Listing 22.63    Aktivierung der »Privacy Extension«

Der Wert 0 steht für die Deaktivierung der Privacy Extension und ist die Standardeinstellung. Die Werte 1 oder 2 aktivieren die Erweiterung. Dabei sorgt 1 dafür, dass bevorzugt öffentliche Adressen verwendet werden, und die 2 besagt, dass eher temporäre Adressen genutzt werden sollen. Die Gültigkeitsdauer in Sekunden können Sie in der Datei /proc/sys/net/ipv6/conf/eth0/temp_valid_lft eintragen.

22.5.7    IPv6 in der Praxis

Es wäre sicherlich falsch, zu behaupten, dass IPv6 genau wie IPv4 funktioniert, aber zumindest aus Applikationssicht ist es nicht ganz unwahr. Sind die Dienste nämlich erst einmal konfiguriert, so ist kein großer Unterschied festzustellen. Viele Applikationen binden sich heute schon standardmäßig auf alle vorhandenen IPv6-Adressen, sodass nicht immer Konfigurationsanpassungen vorzunehmen sind (zum Beispiel bei ssh oder Webservern).

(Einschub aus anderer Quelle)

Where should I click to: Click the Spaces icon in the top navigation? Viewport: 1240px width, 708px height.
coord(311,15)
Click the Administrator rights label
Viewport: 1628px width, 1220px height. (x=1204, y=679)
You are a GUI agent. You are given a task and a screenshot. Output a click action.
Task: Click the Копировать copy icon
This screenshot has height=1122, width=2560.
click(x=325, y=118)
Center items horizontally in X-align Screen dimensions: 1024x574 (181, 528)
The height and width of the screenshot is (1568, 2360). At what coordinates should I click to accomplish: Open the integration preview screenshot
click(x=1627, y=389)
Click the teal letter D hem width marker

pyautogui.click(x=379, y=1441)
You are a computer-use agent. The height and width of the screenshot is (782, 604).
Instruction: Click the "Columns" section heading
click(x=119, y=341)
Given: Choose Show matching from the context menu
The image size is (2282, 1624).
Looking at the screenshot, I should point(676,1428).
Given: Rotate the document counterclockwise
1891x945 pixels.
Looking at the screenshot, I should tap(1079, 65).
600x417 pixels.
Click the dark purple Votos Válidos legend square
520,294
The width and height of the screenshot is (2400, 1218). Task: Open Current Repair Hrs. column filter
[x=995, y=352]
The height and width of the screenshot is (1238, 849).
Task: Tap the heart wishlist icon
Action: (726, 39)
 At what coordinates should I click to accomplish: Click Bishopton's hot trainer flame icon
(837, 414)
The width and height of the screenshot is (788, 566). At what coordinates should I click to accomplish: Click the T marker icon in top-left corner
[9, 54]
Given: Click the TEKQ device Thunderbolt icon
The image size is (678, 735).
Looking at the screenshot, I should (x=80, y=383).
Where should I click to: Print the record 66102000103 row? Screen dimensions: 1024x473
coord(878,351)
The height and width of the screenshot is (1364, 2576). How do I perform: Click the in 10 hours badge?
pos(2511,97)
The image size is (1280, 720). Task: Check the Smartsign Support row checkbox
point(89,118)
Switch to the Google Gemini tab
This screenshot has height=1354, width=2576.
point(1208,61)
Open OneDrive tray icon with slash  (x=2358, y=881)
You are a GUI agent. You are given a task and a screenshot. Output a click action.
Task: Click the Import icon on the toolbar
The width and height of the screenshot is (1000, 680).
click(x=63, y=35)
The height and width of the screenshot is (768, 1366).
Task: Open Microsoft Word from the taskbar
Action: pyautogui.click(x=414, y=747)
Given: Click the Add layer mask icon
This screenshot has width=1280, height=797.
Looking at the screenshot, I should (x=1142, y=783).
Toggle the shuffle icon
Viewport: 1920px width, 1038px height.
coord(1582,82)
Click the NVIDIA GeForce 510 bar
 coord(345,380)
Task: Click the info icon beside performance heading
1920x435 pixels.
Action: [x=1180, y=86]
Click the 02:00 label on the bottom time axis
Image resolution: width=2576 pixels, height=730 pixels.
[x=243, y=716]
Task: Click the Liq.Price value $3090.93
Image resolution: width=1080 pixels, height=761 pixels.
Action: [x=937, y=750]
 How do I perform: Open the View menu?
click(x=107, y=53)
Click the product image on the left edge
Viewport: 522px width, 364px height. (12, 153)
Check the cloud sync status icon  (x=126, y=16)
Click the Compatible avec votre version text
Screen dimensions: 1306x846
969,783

root@ubuntu:~# ssh 2a01:198:689::1
root@2a01:198:689::1's password:
[…]
root@ubuntu:~# telnet 2a01:198:689::1 80
Trying 2a01:198:689::1...
Connected to 2a01:198:689::1.
Escape character is '^]'.
GET /
<html><body><h1>It works!</h1>
[…]

Listing 22.64    »ssh« und Web mit »telnet"« über IPv6

Etwas anders sieht es aus, wenn Sie nur link-local-Adressen aus dem Netz fe80::/10 benutzen. Diese werden in der Regel durch die automatische Konfiguration auf das Interface gebunden. Die Art der Adresse können Sie nicht nur an dem Präfix erkennen, sondern auch, indem Sie sich den scope bei der Ausgabe von ip anschauen:

root@saturn:~# ip -f inet6 address show dev eth0
2: eth0: <BROADCAST,MULTICAST,UP,LOWER_UP> mtu 1500 qlen 1000
inet6 2a01:198:689::1/64 scope global
valid_lft forever preferred_lft forever
inet6 fe80::226:18ff:fe81:1d63/64 scope link
valid_lft forever preferred_lft forever

Listing 22.65    »link local«- und globale IPv6-Adresse auf »eth0«

Link-local-Adressen können mehrfach auf einem Gerät vergeben werden, daher müssen Sie angeben, über welches Interface die Anfrage gehen soll. Bei ssh geschieht das beispielsweise, indem Sie hinter der IP-Adresse %INTERFACENAME anhängen:

root@ubuntu:~# ssh fe80::226:18ff:fe81:1d63%eth0
root@fe80::226:18ff:fe81:1d63%eth0's password:
[…]

Listing 22.66    »ssh« über eine »link local«-Adresse

Zum Testen der Konnektivität können Sie übrigens ping6 nutzen:

root@saturn:~# ping6 -c 1 ipv6.test-ipv6.com

PING ipv6.test-ipv6.com(2001:470:1:18::119) 56 data bytes
64 bytes from 2001:470:1:18::119: icmp_seq=1 ttl=58 time=34.9 ms
--- ipv6.test-ipv6.com ping statistics ---
1 packets transmitted, 1 received, 0% packet loss, time 0ms
rtt min/avg/max/mdev = 34.965/34.965/34.965/0.000 ms

Listing 22.67    »ping« auf »google« per IPv6

Selbstverständlich sind nicht alle Dienste sofort für IPv6 nutzbar. Sie müssen in der jeweiligen Dokumentation nachlesen, was an welcher Stelle konfiguriert werden muss. In den meisten Fällen reicht es aber aus, dem Dienst einfach mitzuteilen, dass er vorhandene IPv6-Adressen nutzen soll.

[+]  Bei einer Umstellung auf IPv6 sollten Sie unbedingt zunächst eine Firewall mit ip6tables konfigurieren und dann die entsprechenden Einträge im DNS anpassen. Mehr zu den Themen finden Sie in Abschnitt 22.6, »Firewalls mit ›netfilter‹ und ›iptables‹«, und Abschnitt 22.8, »DNS-Server«.